RESULTS: Thirty-one patients with PCM were included, 14 with follicular mucinosis (FM), 8 with reticular erythematous mucinosis, 2 with scleredema, 6 with pretibial myxedema and one patient with lichen myxedematosus. In all 31 specimens, mucin stained positive for Alcian blue and negative for PAS. In FM, mucin deposition was exclusively found in hair follicles and sebaceous glands. None of the other entities showed mucin deposits in follicular epithelial structures. Using MFS, all cases showed CD4+ and CD8+ T cells, tissue histiocytes, fibroblasts and pan-cytokeratin+ cells. These cells expressed MUC1 at different intensities. MUC1 expression in tissue histiocytes, fibroblasts, CD4+ and CD8+ T cells, and follicular epithelial cells of FM was significantly higher than the same cell types in the dermal mucinoses (p < 0.001). CD8+ T cells were significantly more involved in expression of MUC1 than all other analysed cell types in FM. This finding was also significant in comparison with dermal mucinoses.
CONCLUSIONS: Various cell types seem to contribute to mucin production in PCM. Using MFS, we showed that CD8+ T cells seem to be more involved in the production of mucin in FM than in dermal mucinoses, which could indicate that mucin in dermal and follicular epithelial mucinoses have different origins.
摘要:
背景:原发性皮肤粘液病(PCM)是罕见的疾病,其特征是真皮或毛囊粘蛋白沉积。
目的:一项以PCM为特征的回顾性研究,以比较真皮与毛囊粘蛋白,以确定其在单细胞水平上的潜在起源。
方法:本研究包括2010年至2020年在我们科室诊断为PCM的患者。活检标本使用常规粘蛋白染色剂(阿尔辛蓝,PAS)和MUC1免疫组化染色。在某些情况下,使用多重荧光染色(MFS)来研究哪些细胞与MUC1表达相关。
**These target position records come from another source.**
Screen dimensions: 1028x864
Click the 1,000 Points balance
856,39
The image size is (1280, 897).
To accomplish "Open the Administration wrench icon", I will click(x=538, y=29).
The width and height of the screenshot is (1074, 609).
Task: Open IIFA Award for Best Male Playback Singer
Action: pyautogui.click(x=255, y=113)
结果:包括31例PCM患者,14患有滤泡黏液病(FM),8伴有网状红斑黏液病,2与scleredema,胫骨前黏液水肿6例,黏液性苔藓1例。在所有31个标本中,粘蛋白对阿尔辛蓝染色阳性,对PAS染色阴性。在FM中,粘蛋白沉积仅在毛囊和皮脂腺中发现。其他实体均未在滤泡上皮结构中显示粘蛋白沉积。使用MFS,所有病例均显示CD4+和CD8+T细胞,组织细胞,成纤维细胞和泛细胞角蛋白+细胞。这些细胞以不同的强度表达MUC1。MUC1在组织细胞中的表达,成纤维细胞,CD4+和CD8+T细胞,FM的滤泡上皮细胞明显高于真皮粘液中的相同细胞类型(p<0.001)。与FM中所有其他分析的细胞类型相比,CD8+T细胞显著更多地参与MUC1的表达。这一发现与真皮粘液病相比也是重要的。
结论:各种细胞类型似乎有助于PCM中粘蛋白的产生。使用MFS,我们发现CD8+T细胞似乎更参与FM中粘蛋白的产生,这可能表明真皮和毛囊上皮粘液素有不同的起源。
目的:一项以PCM为特征的回顾性研究,以比较真皮与毛囊粘蛋白,以确定其在单细胞水平上的潜在起源。
方法:本研究包括2010年至2020年在我们科室诊断为PCM的患者。
结果:包括31例PCM患者,
结论:各种细胞类型似乎有助于PCM中粘蛋白的产生。